The idea for the online project in part grew out Mehr’s earlier research that explored the link between musical form and function.

“When The New York Times did a piece about that paper, they included a short quiz where people could listen to an audio clip, guess that it was a lullaby or dance song, get a point if they were right, and then learn a bit about the song,” he said. “That is exactly the idea for how our citizen-science projects work — you do an experiment that feels more like a game than like research. We’re testing a scientific hypothesis — in this case, the link between form and function in music — but the participant is also getting something fun out of it. They get a score; they learn about the songs they’re listening to; and they can compete with their friends.”

That test, dubbed the World Music Quiz, was the first game developed for the site, Mehr said, and has proven successful online, racking up nearly 36,000 players thus far.

And for each, the site gathers more than a dozen other data points, ranging from standard demographics like age, gender, native language, and nationality, to how much visitors enjoy music, whether they’ve taken music lessons, whether their parents sang to them when they were little, and even whether they are taking the test using headphones.

“I don’t think web-based citizen science is a panacea, but it opens up questions that used to be really, really hard to test, letting us focus more on the scientific ideas we’re interested in rather than solving methodological problems that are limiting them,” said Samuel Mehr.

Photo by Silvia Mazzocchin

Samual Mehr

“The idea is to collect as much data as possible from everybody — even things that nobody thinks much about, like whether you listen to a lot of music or not — simply because we don’t know, a priori, what all the research questions are we’re going to want to ask using this data,” Mehr said. “And because some of those data points are common across the six games we have now, there are some really interesting site-wide data sets that come out of this. For instance, we always ask participants if they have any health conditions, building a data set to study how music and health are related.”

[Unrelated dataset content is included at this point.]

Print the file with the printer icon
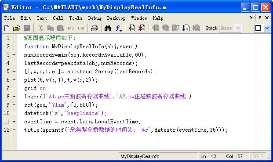This screenshot has width=273, height=162. 95,28
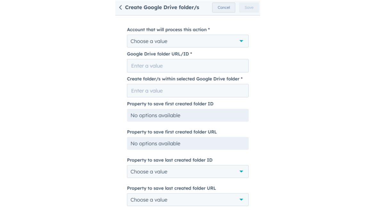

While the World Music Quiz is designed to test a specific question, other games on the site — like a test for tone-deafness, by far the site’s most popular — are designed to gather data on people’s musical abilities, with an eye toward future research.

“That’s a test I developed as a grad student in a completely unrelated research project. We needed a measure of tone deafness or pitch perception that was short and that would work with kids,” Mehr said. “Tone deafness isn’t a major focus of my lab at the moment, but we realized we had already developed a quick tone-deafness test, so we thought it was something people on the Internet would enjoy. It took us about two days to get the first version online.

“One cool thing we can do with online tests like this, even if they’re not asking a specific research question, is to recruit a very specific population,” he continued. “It’s really hard to study tone deafness in the lab, because most people aren’t tone deaf: It takes a long time to find enough people to study. So at the end of our tone-deafness test we ask participants if they want to do a follow up study in the lab. Thousands of participants have signed up so far, which could set up the largest study ever of tone deafness — and also open up new questions, like doing genome-wide association studies of musical abilities.”

Ultimately, Mehr said, the power of online projects like the Music Lab lies in their ability to dramatically increase the scale of what is possible in a traditional, brick-and-mortar lab.

“Often, in psychology, the kind of questions we want to ask are limited in part by the pragmatics of what we can do,” he said. “I don’t think web-based citizen science is a panacea, but it opens up questions that used to be really, really hard to test, letting us focus more on the scientific ideas we’re interested in rather than solving methodological problems that are limiting them.”